The Chinese navy has tested a new submarine-launched ballistic missile, one that could eventually allow Chinese ballistic-missile boats, or “boomers,” to threaten the continental United States from waters that are close to China’s shores, and thus safer for the boomers.
The People’s Liberation Army Navy tested the JL-3 missile on Nov. 24, 2018, The Diplomat reported, citing unnamed U.S. government sources.
“Modernization of China’s submarine force remains a high priority for the PLAN,” the U.S. Defense Department explained in its 2018 report on Chinese military capabilities. The force is on track to achieve parity with America’s own fleet of undersea missile boats.
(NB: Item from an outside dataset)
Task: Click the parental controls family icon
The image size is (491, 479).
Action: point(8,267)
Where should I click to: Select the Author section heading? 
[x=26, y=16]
The Chinese test reportedly took place in the Bohai Sea, the innermost gulf of the Yellow Sea in the Western Pacific. According to The Diplomat, the test focused on the missile’s “cold-launch” capability. In other words, its ability to boost from the submerged launching vessel and out of the water before igniting its rocket booster.
The JL-3 represents an improvement over the JL-2 SLBMs that arm the Chinese navy’s current Type 094 boomers and an even greater improvement over the JL-1, China’s first submarine-launched nuclear weapon, pictured at top. The JL-1 possessed just enough range — a thousand miles or so — to threaten countries close to China.
The single Type 092 boat that carried the JL-1 never completed a front-line deployment after entering service in 1987. “It was reportedly too noisy and might have had other safety and reliability issues,” Tong Zhao, a fellow in the Nuclear Policy Program at the Carnegie Endowment for International Peace, based at the Carnegie–Tsinghua Center for Global Policy in Beijing, explained in a 2018 study
The Type 094s, by contrast, have been a relative success in service. In 2015, the U.S. Office of Naval Intelligence described the type’s imminent first front-line deployment “perhaps the most anticipated development in China’s submarine force.”